# Attic and Gable end insulation



## joecaption (Nov 30, 2011)

Gables do not need to be insulated.
Need a picture of the outside of the house to see if there's any roof over hang or any soffit vents.
There was suppost to be soffit vents and baffles installed to keep the insulation out of those bays before the blown in when in.
It was also suppost to be air sealed before the blown in when in to seal any holes where wires were ran, or ceiling fixtures.
That gable vent is useless if there's no make up air from the soffits.
Try sucking on a straw with your finger over the tip of it.
If not you have a negative pressure which can draw the conditioned air from inside the home up into the attic.


----------



## Peter683 (Jan 13, 2013)

Thank you for the reply as we were not sure of the gables. I think the insulation was put in at the soffits so it would have to be pulled back or out of them then?
I have attached a picture of the outside of the house.


----------



## joecaption (Nov 30, 2011)

That's the gable, need the soffits.
http://www.todayshomeowner.com/adding-soffit-vents/


----------



## Peter683 (Jan 13, 2013)

Oh I see...you mean the soffits on the gable end or the side of the roof?


----------



## joecaption (Nov 30, 2011)

Lowest part of the roof, take one looking up.


----------



## HomeSealed (Jan 3, 2008)

that fiberglass batt is stuffed in there to prevent your blown in insulation from falling down in to the soffit, or being blown back by wind. That said, if you have vented soffits, at least some of those cavities should have baffles stuffed in there allowing air from the soffits (intake) to flow into the attic. Around here, a lot of homes that have gable vents do not have any soffit overhang, so the point would be moot.


----------



## Peter683 (Jan 13, 2013)

Oh I see.. yes there are vents at regular intervals but they are not detachable like some of the newer houses.


----------



## HomeSealed (Jan 3, 2008)

The "detachable" vents are only used on wood and some other materials... Your setup is pretty conventional... Now go back in the attic, and see if there is a baffle near the location of each of those soffit vents.
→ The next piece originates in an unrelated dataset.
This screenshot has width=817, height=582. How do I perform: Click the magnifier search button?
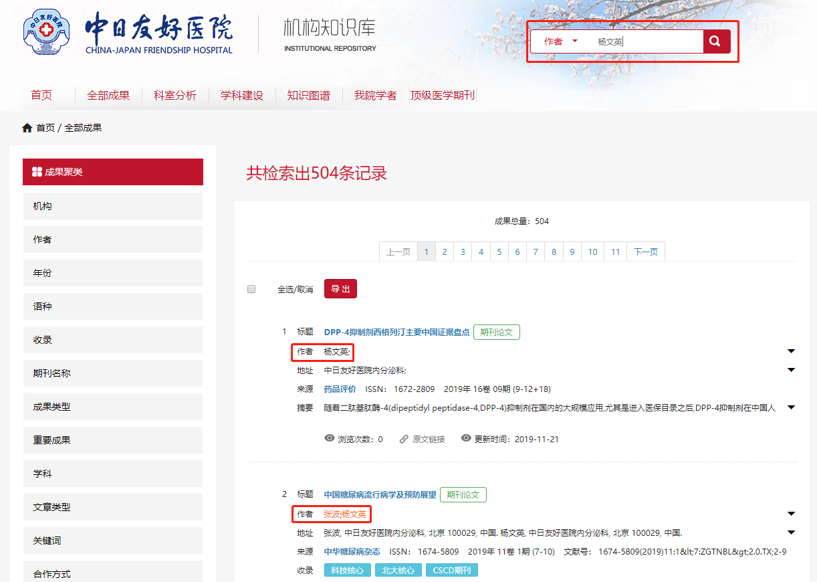tap(715, 41)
If not, you'll want to install them, otherwise those soffit vents are doing nothing.


----------



## Peter683 (Jan 13, 2013)

We know for sure there are no baffles in the attic.


----------



## HomeSealed (Jan 3, 2008)

Definitely add them... You want to also check to make sure that you actually have holes cut behind those vented pieces. Some unscrupulous contractors will add the vented aluminum soffit pieces without even cutting a hole behind it.


----------



## Peter683 (Jan 13, 2013)

Ok we will look into it. I imagine we would be able to see if there are holes behind them in the attic itself? The addition was put on around the late 50's as the house dates back to 1947.


----------



## joecaption (Nov 30, 2011)

Yes when you pull the insulation back you should see day light of there's holes or an opening for venting.


----------



## HomeSealed (Jan 3, 2008)

What he said ^^^


----------



## Peter683 (Jan 13, 2013)

I have to apologize... In the third picture, that was taken in the upper attic not the side attic. The upper attic floor is about halfway up the roofline. unfortunately the soffits are un accessible from the side attics because of the old roof still in place.. sorry about that..


----------